É comum, em sessões de psicanálise, o sujeito começar a falar a partir de suas queixas. E também é comum que comece a falar do outro, que o outro faz isso, que o outro faz aquilo, que o outro é assim e assado, que o outro é culpado de tudo. Leva um tempo – que às vezes nunca chega – para que esse sujeito se implique no processo, o que significa buscar em si mesmo a causa da queixa, os motivos para o desenvolvimento do sintoma etc. Quando o sujeito se implica – falei mais sobre esse verbo aqui –, ele se coloca em dúvida, ele busca ver a si mesmo como sujeito participante da rede de relações e se responsabiliza por isso.
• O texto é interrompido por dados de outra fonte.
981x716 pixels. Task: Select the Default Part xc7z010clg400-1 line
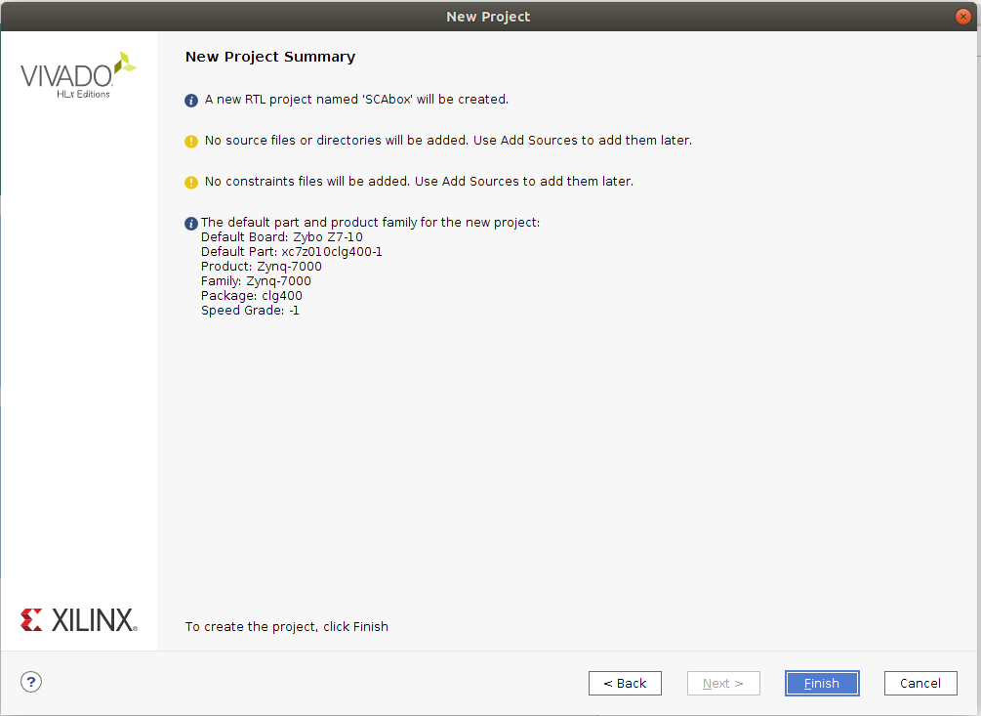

Quando vejo a situação política do país, é evidente que tenho lado, fico exasperado com o “lado de lá” que, para mim, é inacreditável e non sense. Mas tento, tento mesmo, buscar pontos de vista que testem, que coloquem à prova as minhas convicções. Tem algo a ver com o método científico, que tanto admiro: se tenho uma hipótese, eu não posso ficar defendendo-a a todo custo. Ao contrário, eu preciso bater nela muito, preciso tentar ao máximo, com experiência e experimentos – que são coisas diferentes –, desmontá-la. Se ela sobreviver, há muitas chances de ser verdadeira, ainda que provisoriamente, pois preciso estar preparado para vê-la ruir. O duro é que, no fanatismo, para não ruir, agarramo-nos a tudo – como a fake news, por exemplo. Porque, se a certeza ruir mesmo, o fanático não está preparado para renovar seu ponto de vista. Sem o chão em que pisava, ele cai junto, surta violentamente ou se deprime. É o tal – e o tao – do “meu mundo desabou”.
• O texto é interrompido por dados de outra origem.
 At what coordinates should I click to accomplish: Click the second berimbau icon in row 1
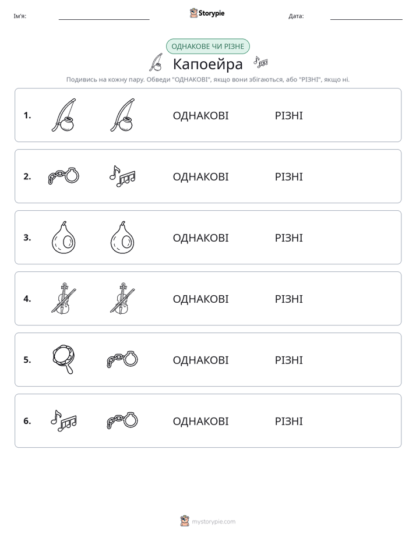pos(122,115)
Olha a sutileza que diferencia essas duas palavras: estático e extático. A primeira é a representante da imobilidade, a ausência de movimento, a negação de um deslocamento que nos tiraria de uma posição fixa. É a condição do fanático, de quem habita (habitar e hábito têm tudo a ver) a sua certeza, erguendo barreiras em torno dela.

A segunda palavra, com x, vem do êxtase, que quer dizer outra coisa. Esse prefixo “ex” está na origem de estranho, estrangeiro, experiência (experimente ser estrangeiro de si mesmo), extraordinário. É o que nos faz mudar, o que pode ser bom, mas, ao mesmo tempo, nos angustia, já que mudar tem a ver com incerteza, ao contrário do habitar, que nos conforta com seus hábitos.

Mas há alegria no êxtase. Veja, quase para encerrar, o que a Noemi Jaffe fala sobre essa palavra:

“Êxtase vem do grego existanai: deslocar, sair do lugar. Para os gregos, a ideia de felicidade é a de sair de si, ver-se como outro de si. ‘Estar fora de si’ é expressão perfeita para explicar esse sentimento. Ou seja, a grande alegria não tem nada a ver com o eu, mas com o outro”.

Uma hipótese perversa e triste: a burrice contemporânea, do eu que tudo sabe – só não sabe se entregar à falta – tem levado vantagem. O sujeito da dúvida fica acuado, às vezes é visto como fraco, mole, quando na verdade pode estar fazendo o mundo andar por meio da abertura para os deslocamentos, para uma mudança que inclua o outro que pensa de um jeito diferente do seu. Abre mais espaço para novas sínteses do que o sujeito que não admite antítese. E “a grande alegria não tem nada a ver com o eu, mas com o outro”. Esse outro, ouso, pode ser outra pessoa física, mas também o outro de si mesmo, capaz de nascer a cada encontro com a dúvida.

Enfim, só acho. Já fiquei meio em dúvida agora.